- **Required task 1**
Rewrite the entries from the line with "Click the red Rec. record button" to the line with "(x=184, y=282)", replacing "libraries" with "documents" and keeping everything else the same. Leave the pictures out.

- **Quoted text**
* BEGIN *

Surveys conducted between Jan. 1 and March 31 show that 58% of Montana voters approve of Tester’s job performance, making him one of America’s most popular senators. In West Virginia, Manchin’s standing appears in the inverse, with 55% of voters giving him negative marks — landing him again among America’s most unpopular senators.
Tester’s approval rating steadily improved in 2022, while Manchin’s standing plummeted after he agreed to support Biden’s Inflation Reduction Act. Since then, Manchin’s approval rating has continued to decline despite his best efforts to distance himself from national Democrats.
Tester agreed to the Inflation Reduction Act too. He just didn’t present himself as a power broker to the whole country and draw attention to himself like Manchin did.
Tester’s standing in Montana
When Tester announced his plans to run for re-election in February, his campaign highlighted his support among a “broad coalition of Montanans.” Tester has honed an outsider image despite his time in Washington, placing distance between himself and the national Democratic Party.
“That’s how you run in Montana: You run essentially by yourself and are authentic,” said Bill Lombardi, Tester’s former Senate office state director.
Tester boasts a notable distinction from other vulnerable incumbent Democrats: A good chunk of the people who disapprove of Biden’s job performance approve of his.
Among the 59% of Montanans who disapprove of Biden, 42% of them give Tester positive marks. That’s above the 34% of Biden’s disapprovers in West Virginia who approve of Manchin’s job performance, or the 27% of Biden’s dislikers in Ohio who approve of Democratic Sen. Sherrod Brown.
Tester’s “not an ideologue or super partisan, he’s a down to earth farmer,” Lombardi said. “He’s a populist. He’s got a libertarian streak in him.”
That helped Tester fend off a re-election challenger in the 2018 midterm elections, when he defeated now-Rep. Matt Rosendale (R) by roughly 4 percentage points. But popularity isn’t everything in electoral politics — especially in a federal race in a presidential election year. That was evidenced by Montana’s 2020 Senate race, in which the state’s popular Democratic governor at the time, Steve Bullock, suffered a double-digit loss to incumbent Republican Sen. Steve Daines.
One senior national Republican strategist suggested that a similar scenario to 2020 would play out in Montana next year, noting that in recent election cycles fewer voters of one party have supported a candidate of the other party even if they personally like them.
To beat him, Republicans are eyeing Montana Attorney General Austin Knudsen or businessman Tim Sheehy, and many expect Rosendale to launch a bid. To bolster their chances of beating Tester, the Republican-controlled Montana Legislature is advancing legislation that would adopt a top-two primary system specifically for next year’s Senate contest, a move aimed at preventing a libertarian candidate from taking votes the GOP hopes would go to their eventual candidate.

* END *

- **Entries supplied**
* BEGIN *

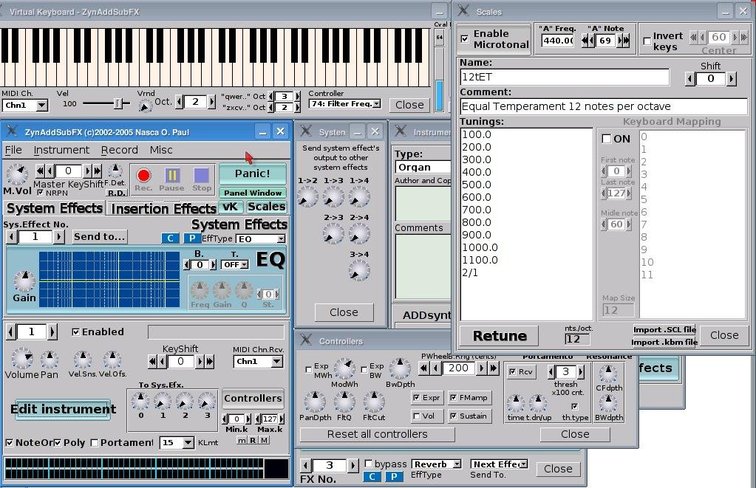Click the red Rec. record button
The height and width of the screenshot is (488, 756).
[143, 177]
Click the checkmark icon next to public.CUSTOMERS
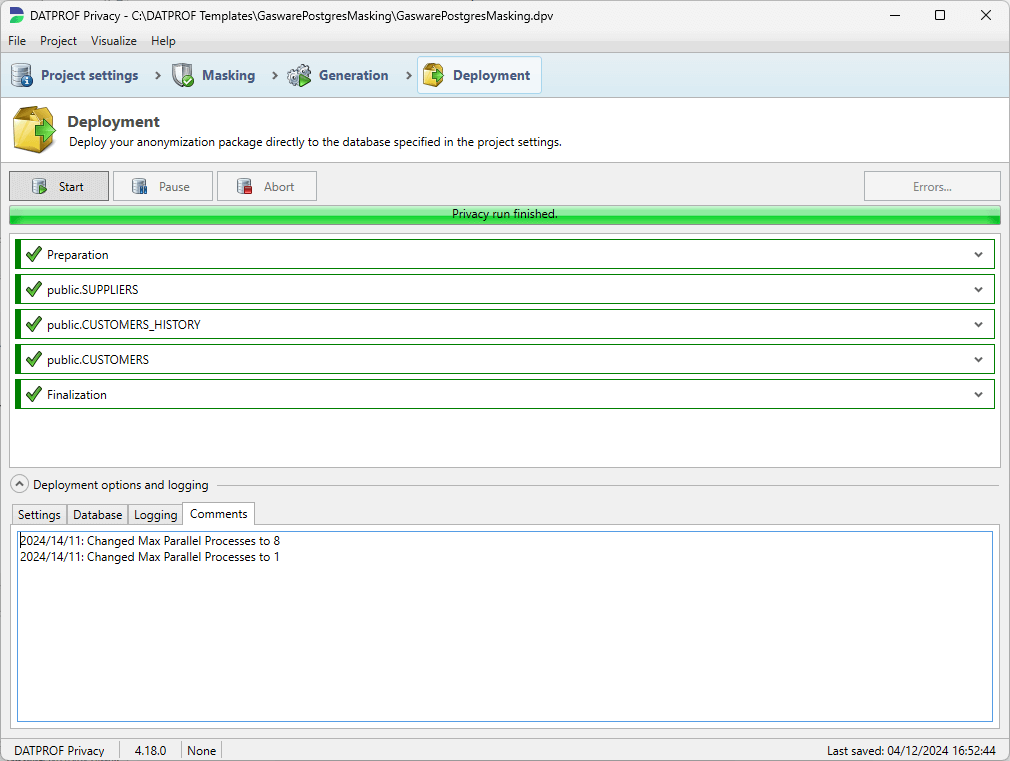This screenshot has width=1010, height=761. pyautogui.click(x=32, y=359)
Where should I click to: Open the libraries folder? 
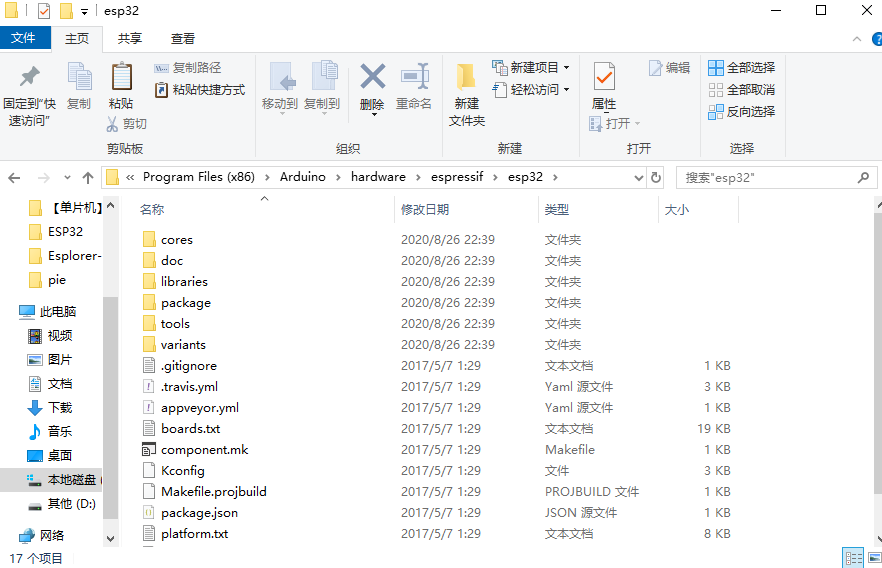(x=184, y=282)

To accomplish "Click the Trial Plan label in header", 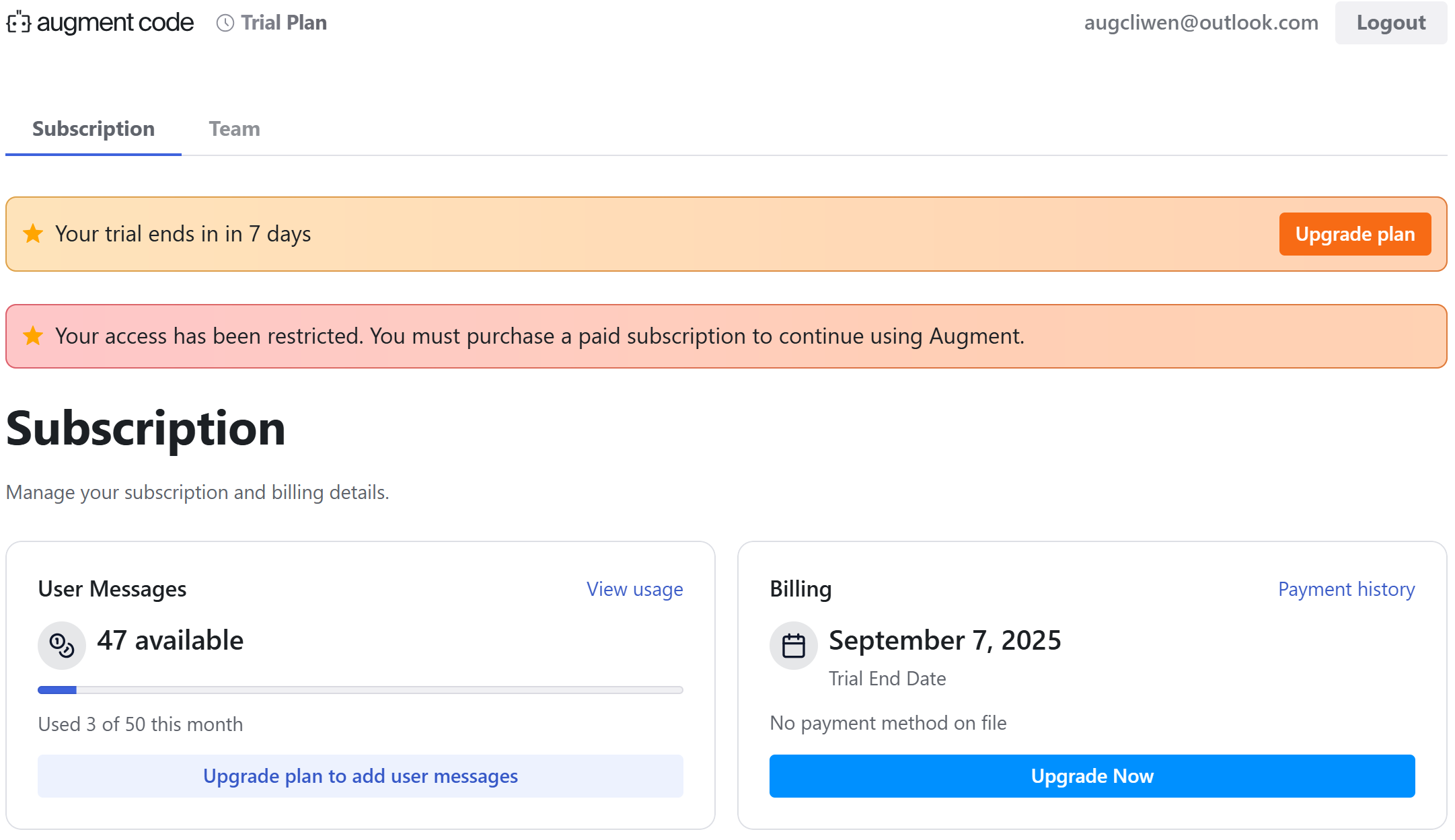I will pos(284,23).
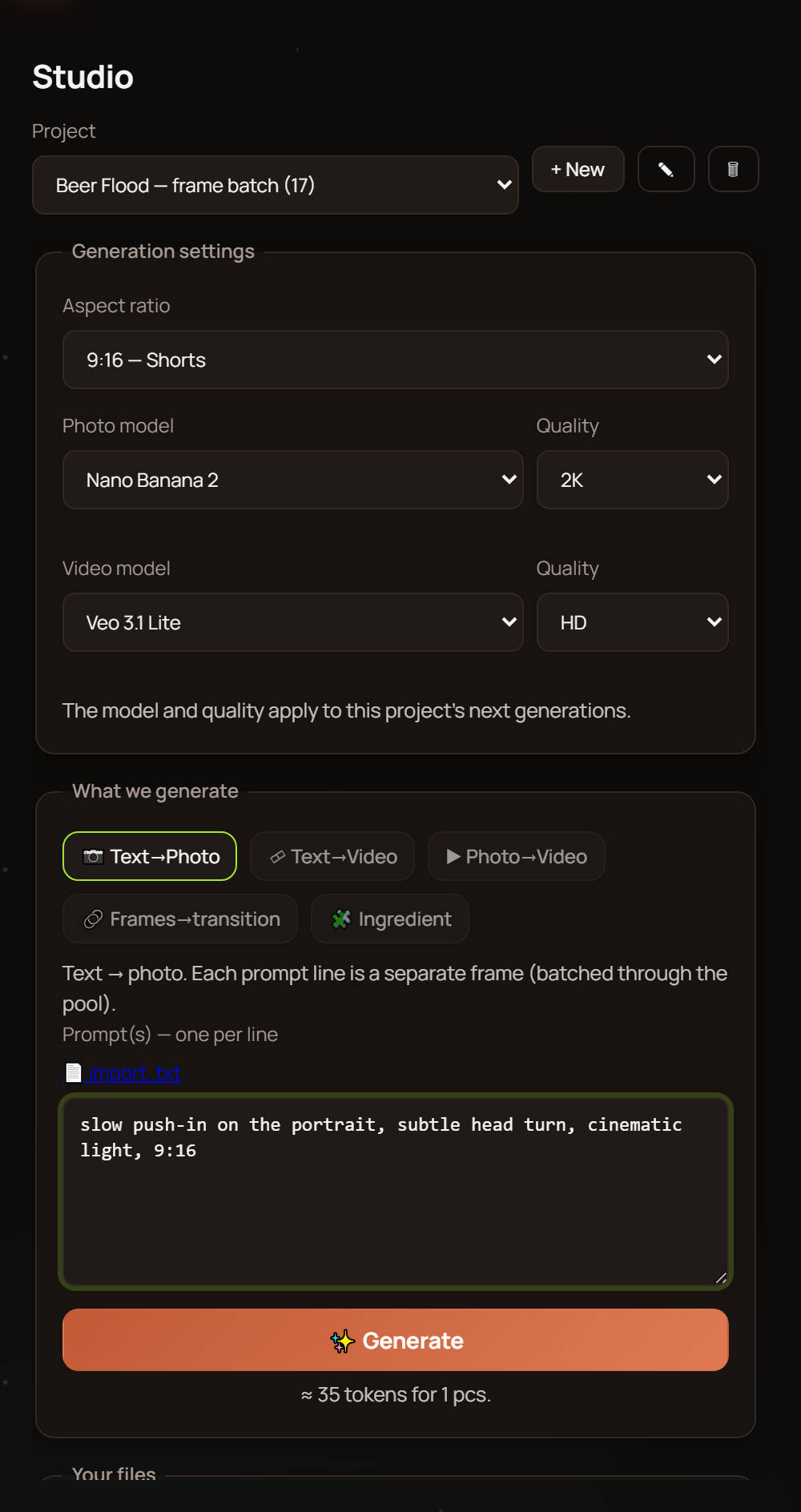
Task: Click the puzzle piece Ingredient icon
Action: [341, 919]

* END *
* BEGIN *

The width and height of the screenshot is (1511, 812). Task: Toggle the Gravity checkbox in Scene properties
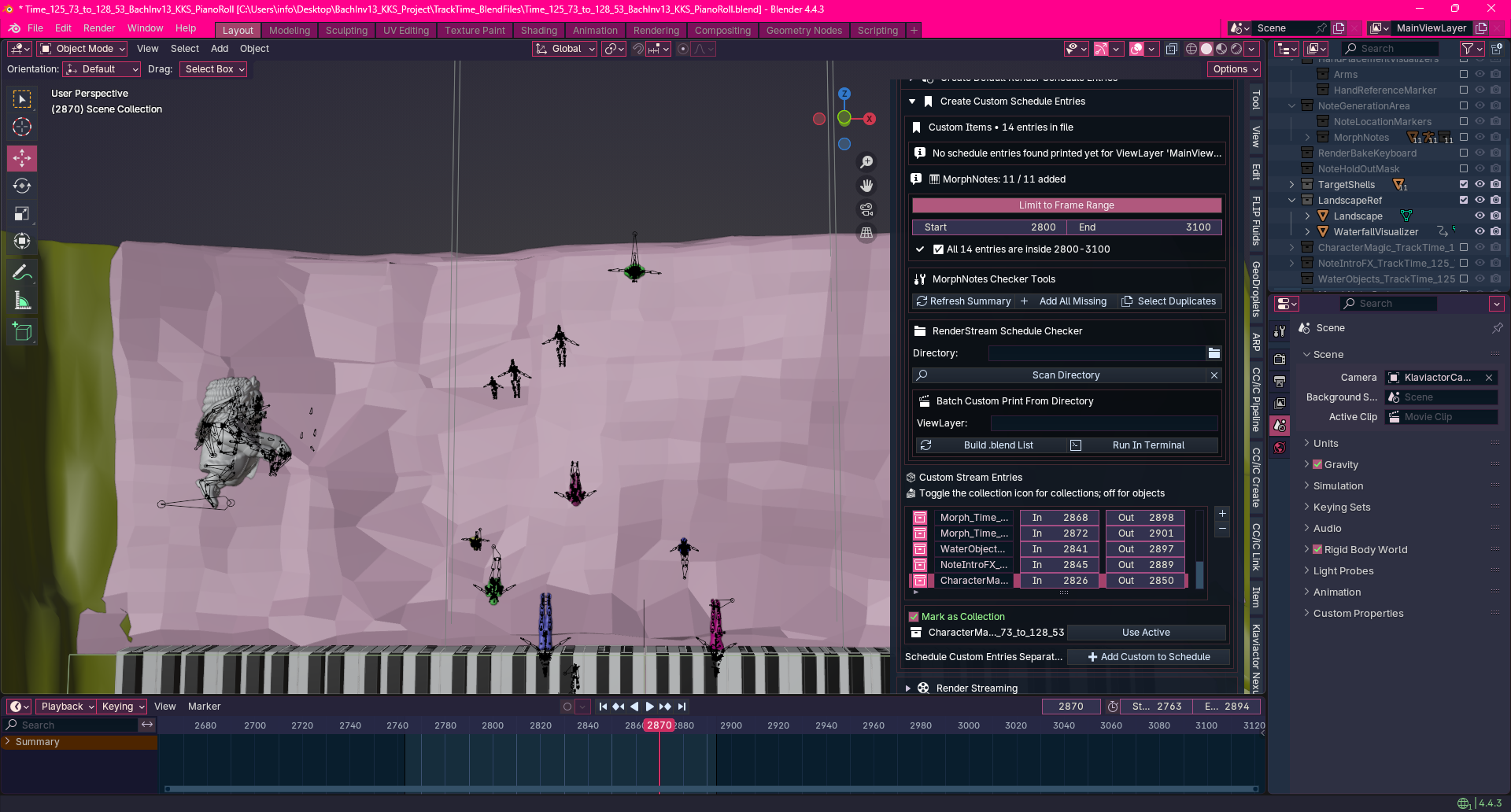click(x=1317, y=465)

* END *
* BEGIN *

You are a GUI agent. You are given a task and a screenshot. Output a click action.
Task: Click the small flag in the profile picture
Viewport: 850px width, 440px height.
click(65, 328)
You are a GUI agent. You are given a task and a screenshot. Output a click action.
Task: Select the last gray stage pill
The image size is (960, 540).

* END *

- **Required task 2**
Continue the article on Jon Tester's standing with Montana voters from its last sentence.

- **Expected answer 1**
Click the red Rec. record button
The height and width of the screenshot is (488, 756).
[143, 177]
Click the checkmark icon next to public.CUSTOMERS
This screenshot has width=1010, height=761. pyautogui.click(x=32, y=359)
Where should I click to: Open the documents folder? 
(x=184, y=282)

- **Expected answer 2**
Popular Republican Gov. Greg Gianforte has declined to run, instead backing Sheehy’s potential bid. Daines, who chairs the National Republican Senatorial Committee, could also get involved as the party works to avoid nominating someone who could hurt its chances of defeating a Democratic incumbent in a reddening state.
Manchin’s standing in West Virginia
In West Virginia, Manchin — once one of America’s most popular senators — has seen his popularity crumble, and national Republicans are hoping to recruit Justice, who is term limited, to challenge him. That contest would pit one of the country’s most unpopular incumbents against one of its most popular, according to the latest quarterly surveys.
Two in 3 West Virginia voters (66%) approve of Justice’s job performance, making him the fourth most popular governor in the country after Republican Gov. Chris Sununu of New Hampshire and just above Kentucky’s Democratic governor, Andy Beshear, who faces re-election this fall.
A Republican source close to Justice said he is in regular contact with the party’s national campaign apparatus and is expected to soon announce a Senate bid. Justice hasn’t announced yet in part because he hopes to launch his campaign with Trump’s formal endorsement, two Republicans familiar with the matter said.
In Justice, national Republicans see a candidate who could overcome Manchin’s deep roots and political resilience as a Democrat in a dark-red state, driven in part by the governor’s enormous appeal to people who also like Manchin, whose popularity is far worse than it was at a similar point in the 2018 cycle.
“Manchin’s always a tough beat but he’s in a weaker position than ever before and will be on the ballot with Biden or whoever replaces Biden on the ticket,” said Chris Hartline, a Republican strategist and former NRSC official. “Pretty much a nightmare scenario.”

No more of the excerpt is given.